The Rev. Robert Franklin, professor of moral leadership at Emory University’s Candler School of Theology in Atlanta, said The Washington Post’s report about the Moore allegations represents a test of “moral consistency” for evangelicals.
“Evangelicals are steadily losing their moral authority in the larger public square by intensifying their uncritical loyalty to Donald Trump,” Rev. Franklin wrote in an email. “Since this is Roy Moore and not Donald Trump, I think there may be significant disaffection with him, and increased demands for his removal from the ballot.”
As for Mr. Moore himself, Rev. Franklin suggested there were “classic evangelical remedies” such as confession, prayer, remorse and isolation. “Election to higher office is not one of them,” Rev. Franklin wrote.

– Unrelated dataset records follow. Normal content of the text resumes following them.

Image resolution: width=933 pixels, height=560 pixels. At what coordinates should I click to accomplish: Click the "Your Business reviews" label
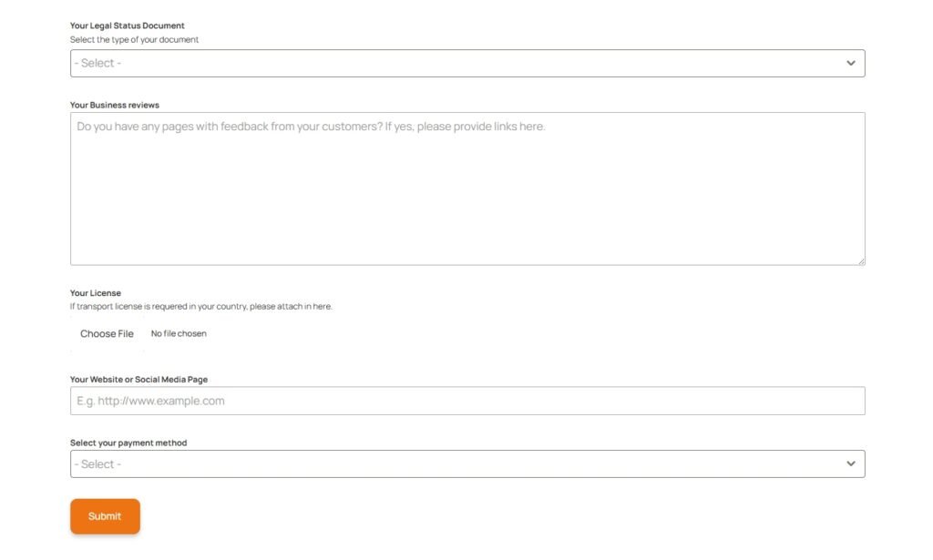(x=114, y=105)
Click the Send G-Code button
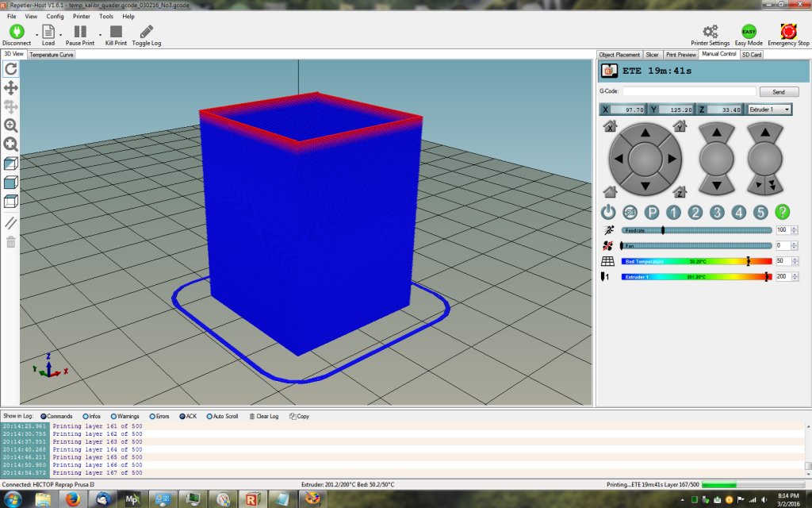The height and width of the screenshot is (508, 812). pos(779,92)
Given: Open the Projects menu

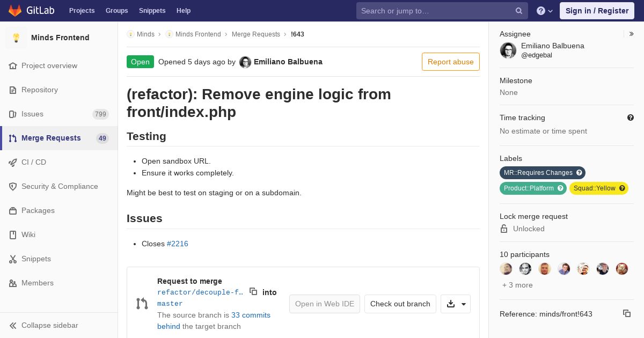Looking at the screenshot, I should (x=82, y=11).
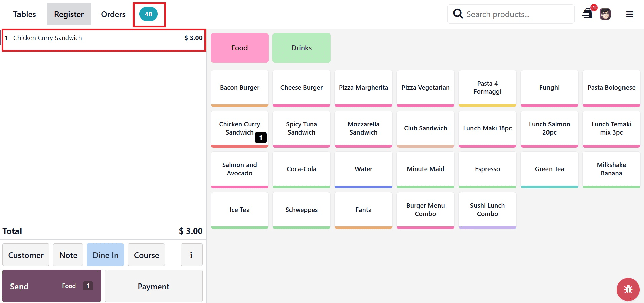Toggle the Dine In option
The image size is (644, 303).
point(105,255)
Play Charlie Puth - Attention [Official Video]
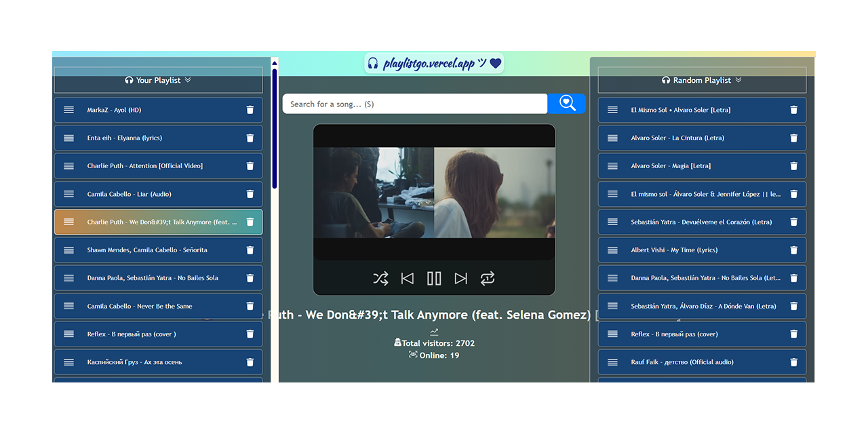This screenshot has height=434, width=868. click(x=145, y=166)
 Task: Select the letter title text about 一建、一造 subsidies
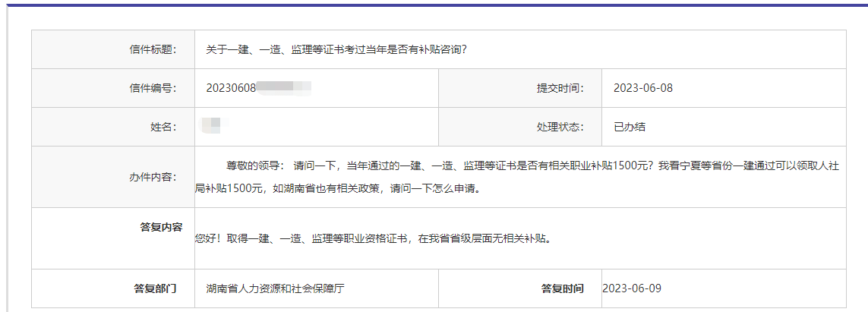point(336,49)
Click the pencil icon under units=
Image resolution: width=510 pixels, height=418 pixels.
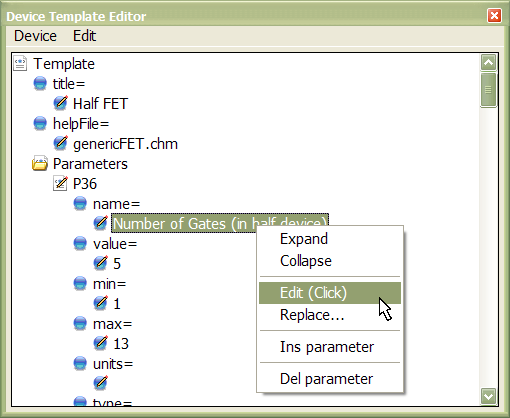[x=100, y=383]
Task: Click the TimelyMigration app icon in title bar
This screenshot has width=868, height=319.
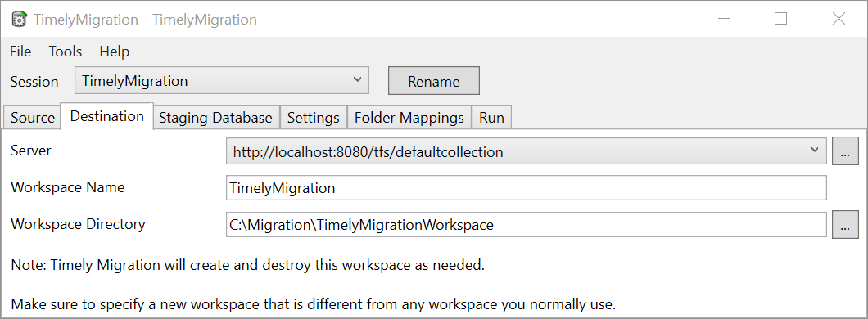Action: pos(20,20)
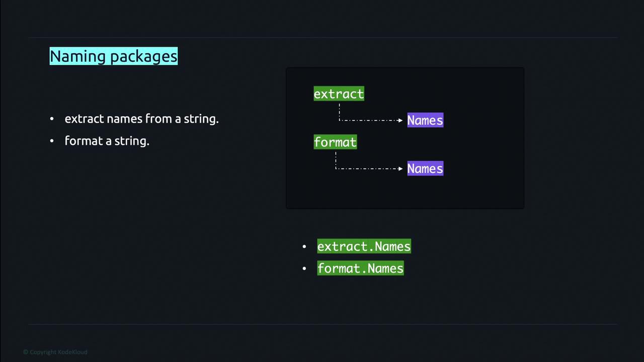Click the bullet dot before "extract names from a string"
The image size is (644, 362).
pos(52,119)
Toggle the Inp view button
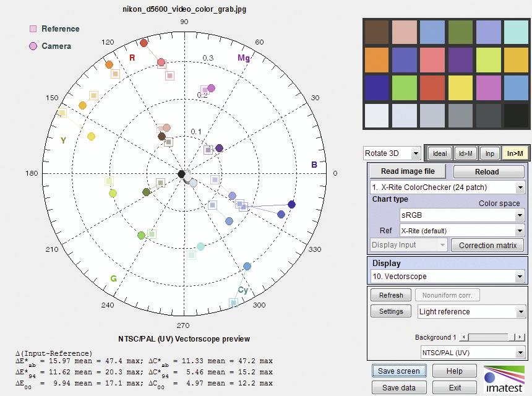Screen dimensions: 532x396 489,153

Although Mr. Trump won 80 percent of the white evangelical vote in his presidential victory, his candidacy exposed and hardened rifts among conservative Christians about partisan politics, the personal character of government leaders and the Gospel. Surveys by the Public Religion Research Institute found that the percentage of white evangelicals who said they still trusted the leadership of a politician who commits an immoral act rose from 30 percent in 2011 to 72 percent last year.
Still, a solid minority of conservative Christians adopted the NeverTrump hashtag on social media and joined those outside evangelicalism who said “values voters” had lost their values. Women and black evangelicals especially emerged as critics of Mr. Trump’s remarks about women, immigrants, African-Americans and Muslims.
“Okay, seriously, we elected a man president who bragged about using his power and authority to sexually assault women,” tweeted Kyle James Howard, an African-American student at the Southern Baptist Theological Seminary.“Why are we surprised that members of his party would now be defending a party member’s sexual assault of a minor?”